Tasks to complete:
(1) In the article on the FDA's naloxone guidance, which act's requirements are harm reduction programs partly exempted from?
(2) Carry on the article about the FDA's naloxone guidance, picking up after its final quoted sentence.

New FDA Guidance Aims to Boost Access to Opioid-Reversal Drug New FDA Guidance Aims to Boost Access to Opioid-Reversal Drug

The US Food and Drug Administration (FDA) has issued guidance that will make it easier for harm reduction programs to distribute the opioid-reversal drug naloxone.

The new guidance exempts harm reduction programs from certain requirements of the drug supply chain security act for the distribution of FDA-approved naloxone products during the opioid public health crisis.

Harm reduction programs “help save lives by making naloxone available in underserved communities,” Marta Sokolowska, PhD, deputy center director for substance use and behavioral health, Center for Drug Evaluation and Research at the FDA, said in a statement.

“The agency intends to stand by these efforts by supporting harm reduction groups’ ability to acquire FDA-approved naloxone products,” she added.

Provided information:

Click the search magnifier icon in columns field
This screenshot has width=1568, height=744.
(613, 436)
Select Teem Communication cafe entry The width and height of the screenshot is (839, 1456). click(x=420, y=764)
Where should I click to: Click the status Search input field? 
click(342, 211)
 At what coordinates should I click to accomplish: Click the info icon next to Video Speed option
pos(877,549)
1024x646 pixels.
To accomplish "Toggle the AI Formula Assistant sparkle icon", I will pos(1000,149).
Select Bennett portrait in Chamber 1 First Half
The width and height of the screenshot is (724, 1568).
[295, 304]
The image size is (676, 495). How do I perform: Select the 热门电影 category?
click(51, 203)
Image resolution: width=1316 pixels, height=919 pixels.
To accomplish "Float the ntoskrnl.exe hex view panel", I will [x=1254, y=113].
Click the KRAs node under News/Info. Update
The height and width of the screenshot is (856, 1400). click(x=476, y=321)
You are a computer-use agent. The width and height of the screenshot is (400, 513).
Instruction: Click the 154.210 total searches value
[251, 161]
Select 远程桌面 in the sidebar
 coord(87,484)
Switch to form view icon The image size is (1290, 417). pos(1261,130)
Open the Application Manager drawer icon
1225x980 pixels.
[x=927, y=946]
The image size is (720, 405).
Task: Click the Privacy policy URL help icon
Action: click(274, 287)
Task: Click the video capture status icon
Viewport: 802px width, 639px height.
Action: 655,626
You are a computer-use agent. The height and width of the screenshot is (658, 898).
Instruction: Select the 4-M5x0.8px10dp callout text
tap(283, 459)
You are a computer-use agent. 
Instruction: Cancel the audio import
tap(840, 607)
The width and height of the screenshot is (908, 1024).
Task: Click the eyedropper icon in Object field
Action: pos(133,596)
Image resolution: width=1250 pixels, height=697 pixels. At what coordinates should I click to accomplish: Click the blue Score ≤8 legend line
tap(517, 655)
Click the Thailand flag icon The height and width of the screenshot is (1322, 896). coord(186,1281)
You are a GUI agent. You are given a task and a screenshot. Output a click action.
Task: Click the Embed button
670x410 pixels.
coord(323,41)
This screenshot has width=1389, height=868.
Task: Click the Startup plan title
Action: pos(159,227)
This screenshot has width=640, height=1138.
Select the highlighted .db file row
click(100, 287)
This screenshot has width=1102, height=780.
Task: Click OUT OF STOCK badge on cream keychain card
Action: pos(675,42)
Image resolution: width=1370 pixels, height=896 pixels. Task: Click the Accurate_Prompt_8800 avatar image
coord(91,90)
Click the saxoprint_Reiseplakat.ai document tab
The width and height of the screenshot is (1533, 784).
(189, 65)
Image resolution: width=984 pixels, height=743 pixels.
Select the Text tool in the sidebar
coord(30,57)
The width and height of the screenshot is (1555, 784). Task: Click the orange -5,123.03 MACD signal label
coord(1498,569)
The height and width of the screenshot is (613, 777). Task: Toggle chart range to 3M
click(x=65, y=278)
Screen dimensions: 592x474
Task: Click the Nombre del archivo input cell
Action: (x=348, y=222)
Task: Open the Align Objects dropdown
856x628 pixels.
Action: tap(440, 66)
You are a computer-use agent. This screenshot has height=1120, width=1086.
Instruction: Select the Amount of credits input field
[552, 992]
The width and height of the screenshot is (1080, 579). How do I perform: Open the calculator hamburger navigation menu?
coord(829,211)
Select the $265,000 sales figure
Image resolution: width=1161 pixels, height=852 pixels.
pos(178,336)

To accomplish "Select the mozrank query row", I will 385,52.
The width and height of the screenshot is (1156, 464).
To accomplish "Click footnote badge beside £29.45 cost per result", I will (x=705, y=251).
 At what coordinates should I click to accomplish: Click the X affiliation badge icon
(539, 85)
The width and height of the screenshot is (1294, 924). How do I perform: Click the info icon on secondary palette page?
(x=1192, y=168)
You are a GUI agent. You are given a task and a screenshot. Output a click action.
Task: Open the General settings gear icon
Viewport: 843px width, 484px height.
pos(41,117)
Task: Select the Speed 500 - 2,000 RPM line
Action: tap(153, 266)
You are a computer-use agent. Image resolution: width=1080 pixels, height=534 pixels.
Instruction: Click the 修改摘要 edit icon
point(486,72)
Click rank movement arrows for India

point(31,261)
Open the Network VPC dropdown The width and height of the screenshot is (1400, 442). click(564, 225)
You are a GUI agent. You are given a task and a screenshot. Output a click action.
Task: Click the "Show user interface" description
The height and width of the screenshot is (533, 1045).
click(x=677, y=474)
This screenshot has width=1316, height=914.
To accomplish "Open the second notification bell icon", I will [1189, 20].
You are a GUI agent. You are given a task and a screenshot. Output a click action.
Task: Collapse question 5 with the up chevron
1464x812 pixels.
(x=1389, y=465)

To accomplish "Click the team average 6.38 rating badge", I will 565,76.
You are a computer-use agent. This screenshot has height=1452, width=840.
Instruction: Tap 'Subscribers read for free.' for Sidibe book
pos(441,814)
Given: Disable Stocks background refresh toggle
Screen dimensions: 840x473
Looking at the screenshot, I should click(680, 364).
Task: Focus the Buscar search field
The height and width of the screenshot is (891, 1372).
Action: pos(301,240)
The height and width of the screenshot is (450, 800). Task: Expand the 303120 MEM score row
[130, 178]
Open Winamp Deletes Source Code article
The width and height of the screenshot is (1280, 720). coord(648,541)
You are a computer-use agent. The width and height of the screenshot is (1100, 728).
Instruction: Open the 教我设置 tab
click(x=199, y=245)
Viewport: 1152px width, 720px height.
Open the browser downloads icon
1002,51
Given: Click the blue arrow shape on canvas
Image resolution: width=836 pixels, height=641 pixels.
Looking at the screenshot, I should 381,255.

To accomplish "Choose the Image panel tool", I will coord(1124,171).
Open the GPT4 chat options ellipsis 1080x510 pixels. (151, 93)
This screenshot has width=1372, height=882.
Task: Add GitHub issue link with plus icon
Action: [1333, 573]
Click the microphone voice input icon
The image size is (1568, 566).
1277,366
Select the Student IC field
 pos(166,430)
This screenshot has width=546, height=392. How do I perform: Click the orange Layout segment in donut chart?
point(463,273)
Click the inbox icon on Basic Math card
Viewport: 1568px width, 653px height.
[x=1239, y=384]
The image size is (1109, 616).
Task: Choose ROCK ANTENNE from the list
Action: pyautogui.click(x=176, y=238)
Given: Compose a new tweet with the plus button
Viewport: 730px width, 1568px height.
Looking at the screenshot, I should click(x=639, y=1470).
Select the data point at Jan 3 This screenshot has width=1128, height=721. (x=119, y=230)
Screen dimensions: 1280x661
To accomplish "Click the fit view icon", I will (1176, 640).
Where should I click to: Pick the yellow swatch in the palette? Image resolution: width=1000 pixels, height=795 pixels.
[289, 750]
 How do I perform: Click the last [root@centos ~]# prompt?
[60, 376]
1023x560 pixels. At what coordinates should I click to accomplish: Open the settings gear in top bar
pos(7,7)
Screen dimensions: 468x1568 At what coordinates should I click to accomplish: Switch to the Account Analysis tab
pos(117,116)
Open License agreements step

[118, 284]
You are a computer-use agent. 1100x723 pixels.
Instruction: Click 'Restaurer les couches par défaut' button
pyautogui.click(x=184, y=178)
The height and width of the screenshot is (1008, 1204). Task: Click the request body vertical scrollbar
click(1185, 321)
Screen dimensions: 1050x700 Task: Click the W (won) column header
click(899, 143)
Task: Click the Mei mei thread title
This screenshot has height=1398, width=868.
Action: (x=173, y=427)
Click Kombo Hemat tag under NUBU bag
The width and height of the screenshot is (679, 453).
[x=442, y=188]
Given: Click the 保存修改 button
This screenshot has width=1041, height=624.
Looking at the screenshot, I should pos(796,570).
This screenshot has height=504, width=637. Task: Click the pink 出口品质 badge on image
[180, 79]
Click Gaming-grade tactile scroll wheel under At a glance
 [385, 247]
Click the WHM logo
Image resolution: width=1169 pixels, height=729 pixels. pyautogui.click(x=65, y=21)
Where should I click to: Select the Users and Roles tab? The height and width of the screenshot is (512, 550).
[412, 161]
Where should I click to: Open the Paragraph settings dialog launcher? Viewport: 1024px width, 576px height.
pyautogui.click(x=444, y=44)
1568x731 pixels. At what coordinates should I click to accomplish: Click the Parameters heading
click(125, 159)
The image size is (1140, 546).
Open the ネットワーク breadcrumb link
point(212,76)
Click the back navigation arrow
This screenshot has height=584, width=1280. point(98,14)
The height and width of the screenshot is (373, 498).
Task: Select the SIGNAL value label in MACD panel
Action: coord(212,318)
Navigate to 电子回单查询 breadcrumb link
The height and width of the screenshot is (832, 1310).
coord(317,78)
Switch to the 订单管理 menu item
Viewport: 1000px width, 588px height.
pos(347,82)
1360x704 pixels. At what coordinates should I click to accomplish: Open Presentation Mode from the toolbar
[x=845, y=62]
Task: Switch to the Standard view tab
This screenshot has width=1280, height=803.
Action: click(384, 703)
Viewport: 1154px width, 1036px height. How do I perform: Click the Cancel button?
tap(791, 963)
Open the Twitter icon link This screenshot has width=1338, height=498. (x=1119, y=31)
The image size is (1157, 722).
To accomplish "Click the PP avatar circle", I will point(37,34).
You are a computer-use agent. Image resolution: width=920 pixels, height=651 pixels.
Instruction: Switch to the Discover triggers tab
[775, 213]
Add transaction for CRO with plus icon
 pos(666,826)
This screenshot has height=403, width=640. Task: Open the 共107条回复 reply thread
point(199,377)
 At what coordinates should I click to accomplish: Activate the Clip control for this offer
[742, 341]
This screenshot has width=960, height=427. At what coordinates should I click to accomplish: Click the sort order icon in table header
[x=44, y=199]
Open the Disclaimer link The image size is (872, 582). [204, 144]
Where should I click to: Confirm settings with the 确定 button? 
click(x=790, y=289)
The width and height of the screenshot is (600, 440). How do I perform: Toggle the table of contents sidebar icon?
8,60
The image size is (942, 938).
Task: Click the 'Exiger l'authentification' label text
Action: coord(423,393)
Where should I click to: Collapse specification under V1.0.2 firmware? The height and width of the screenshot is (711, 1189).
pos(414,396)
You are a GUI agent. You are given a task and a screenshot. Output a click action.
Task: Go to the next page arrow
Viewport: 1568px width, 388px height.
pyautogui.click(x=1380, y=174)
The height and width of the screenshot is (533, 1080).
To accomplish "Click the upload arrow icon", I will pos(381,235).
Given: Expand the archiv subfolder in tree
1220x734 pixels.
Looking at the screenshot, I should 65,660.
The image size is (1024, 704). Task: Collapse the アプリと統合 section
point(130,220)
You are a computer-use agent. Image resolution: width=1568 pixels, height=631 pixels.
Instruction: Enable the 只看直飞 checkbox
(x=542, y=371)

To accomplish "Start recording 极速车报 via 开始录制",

Response list:
(1) The drug supply chain security act.

(2)
AMA Welcomes FDA Action

Sokolowska said the hope is this guidance will address some of the obstacles to naloxone access and facilitate the “life-saving work of harm reduction programs by aiding their ability to obtain naloxone directly from manufacturers and distributors while expanding public availability of this critical medicine.”

However, she noted the FDA recognizes that this action alone is not enough.

“While the guidance supports harm reduction programs’ ability to acquire naloxone, it does not address other challenges to access that communities face, including the current prescription-only status of FDA-approved naloxone products. Thus, there is still more work ahead of us as deaths from drug overdoses remain at historically high levels,” Sokolowska said.

The American Medical Association (AMA) said it welcomes the FDA guidance.

In a statement, Bobby Mukkamala, MD, chair of the AMA Substance Use and Pain Care Task Force, said that throughout the drug overdose epidemic, harm reduction organizations have accomplished “amazing work despite shoestring budgets and bureaucratic challenges.”

The new guidance offers “regulatory clarity for harm reduction organizations to purchase naloxone so more will be distributed in communities. This is just one step in a multi-pronged effort to combat the drug overdose epidemic,” Mukkamala said.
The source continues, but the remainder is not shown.